Wednesday, November 5, 2008

Children of Fear.





















I’ve always found it fascinating to meet people my age from different places in our world. There is something special about knowing that we’ve been living parallel lives of sorts, just in different places. A few years back, while working at Open Arms, I made a friend from South Africa who was a part of the ‘healing of memories’, a project striving to find true reconciliation for the pain of apartheid in South Africa. He was exactly my age, and had grown up outside of Durban, South Africa. While I was enjoying elementary school, piano lessons and Odessy of the Mind, my friend was experiencing the battle against apartheid - by the age of 10, he had endured things so horrific they are difficult to even imagine.

In Buenos Aires, I discovered more “parallel” lives – my Spanish teachers, Martin and Pedro, are both close to my age. In an Argentine History Charla (lecture), they described our generation in Argentina as the children of the disappeared ... the children of fear.
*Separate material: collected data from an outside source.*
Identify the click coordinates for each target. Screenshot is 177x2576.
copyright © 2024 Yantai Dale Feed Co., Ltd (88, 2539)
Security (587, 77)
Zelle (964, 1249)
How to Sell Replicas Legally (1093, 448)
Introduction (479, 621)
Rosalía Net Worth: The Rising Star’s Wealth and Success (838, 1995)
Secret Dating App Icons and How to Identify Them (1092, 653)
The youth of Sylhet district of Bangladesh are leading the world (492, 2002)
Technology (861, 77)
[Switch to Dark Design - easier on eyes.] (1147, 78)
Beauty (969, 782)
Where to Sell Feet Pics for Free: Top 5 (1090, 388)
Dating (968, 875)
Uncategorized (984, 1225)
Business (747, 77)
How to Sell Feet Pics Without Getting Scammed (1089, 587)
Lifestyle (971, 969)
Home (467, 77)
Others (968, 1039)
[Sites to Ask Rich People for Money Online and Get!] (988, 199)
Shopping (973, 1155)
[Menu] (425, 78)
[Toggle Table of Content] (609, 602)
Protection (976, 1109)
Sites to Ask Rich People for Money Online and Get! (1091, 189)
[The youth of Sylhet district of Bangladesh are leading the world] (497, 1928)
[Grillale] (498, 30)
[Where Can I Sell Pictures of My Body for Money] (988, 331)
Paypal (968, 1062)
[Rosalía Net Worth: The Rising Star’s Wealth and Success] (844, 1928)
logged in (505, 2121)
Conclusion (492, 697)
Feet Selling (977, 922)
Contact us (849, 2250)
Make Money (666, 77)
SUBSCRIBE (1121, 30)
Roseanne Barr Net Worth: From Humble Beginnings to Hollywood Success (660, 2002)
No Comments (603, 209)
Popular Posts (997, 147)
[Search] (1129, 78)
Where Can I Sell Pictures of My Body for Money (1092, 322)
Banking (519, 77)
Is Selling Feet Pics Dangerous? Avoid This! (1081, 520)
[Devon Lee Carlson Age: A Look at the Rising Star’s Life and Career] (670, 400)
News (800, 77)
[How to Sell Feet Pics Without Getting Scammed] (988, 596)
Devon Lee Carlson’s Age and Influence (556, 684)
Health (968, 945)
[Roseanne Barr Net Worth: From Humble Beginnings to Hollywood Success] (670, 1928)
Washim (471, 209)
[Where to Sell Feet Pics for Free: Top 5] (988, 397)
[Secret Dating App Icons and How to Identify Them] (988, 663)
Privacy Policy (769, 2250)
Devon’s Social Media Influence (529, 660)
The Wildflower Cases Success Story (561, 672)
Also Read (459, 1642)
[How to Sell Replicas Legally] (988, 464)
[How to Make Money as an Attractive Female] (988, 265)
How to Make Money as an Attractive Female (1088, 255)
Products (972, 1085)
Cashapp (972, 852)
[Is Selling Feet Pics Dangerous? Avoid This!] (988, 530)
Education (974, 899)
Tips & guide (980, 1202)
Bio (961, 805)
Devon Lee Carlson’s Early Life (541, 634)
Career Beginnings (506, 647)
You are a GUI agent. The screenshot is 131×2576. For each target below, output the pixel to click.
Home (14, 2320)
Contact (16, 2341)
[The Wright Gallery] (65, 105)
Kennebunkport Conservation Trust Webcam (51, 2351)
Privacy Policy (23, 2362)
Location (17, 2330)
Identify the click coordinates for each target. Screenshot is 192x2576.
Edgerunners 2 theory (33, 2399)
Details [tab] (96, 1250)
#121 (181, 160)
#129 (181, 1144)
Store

In the mid-seventies, as they (and I) were being born, their parents were witness to one of the darkest times in Argentine History. Their earliest years were surrounded by Argentina’s silent fear. In 1976, a military junta overthrew Argentina’s president. In an effort to gain complete control, they began a secret movement to capture, detain, and often kill anyone they suspected of government resistance. As part of their torture tactics, they often demanded that prisoners give them another name of someone involved in “leftist resistance”. When they received a new name, they would kidnap the person – often from the safety of their own home. One by one, people silently disappeared from Argentine neighborhoods – with fear of repercussions keeping most witnesses silent. Despite years of inquiries and protests from the families (especially the mothers) of the disappeared, the government continually denied their involvement until they were final overthrown in 1983. By that time, more than 30,000 Argentines are estimated to have disappeared.

Just last year, the government built a memorial to honor these Argentines – people kidnapped, brutally tortured and killed by their own government. The wall is a work in progress, as they are still, today, learning about this awful time in their own history. As new people’s names are confirmed, they are added to the wall.

As a visitor in Argentina, my understanding of the era of ‘the disappeared’ is very limited. I have hesitated to even write about it, knowing that my knowledge is lacking – and that an overview of the history doesn’t do it justice. But, after visiting the memorial, I knew that these are the kinds of things in our world’s history that we must write about, talk about, build memorials for, learn from – these are the things in our world’s history that we must remember.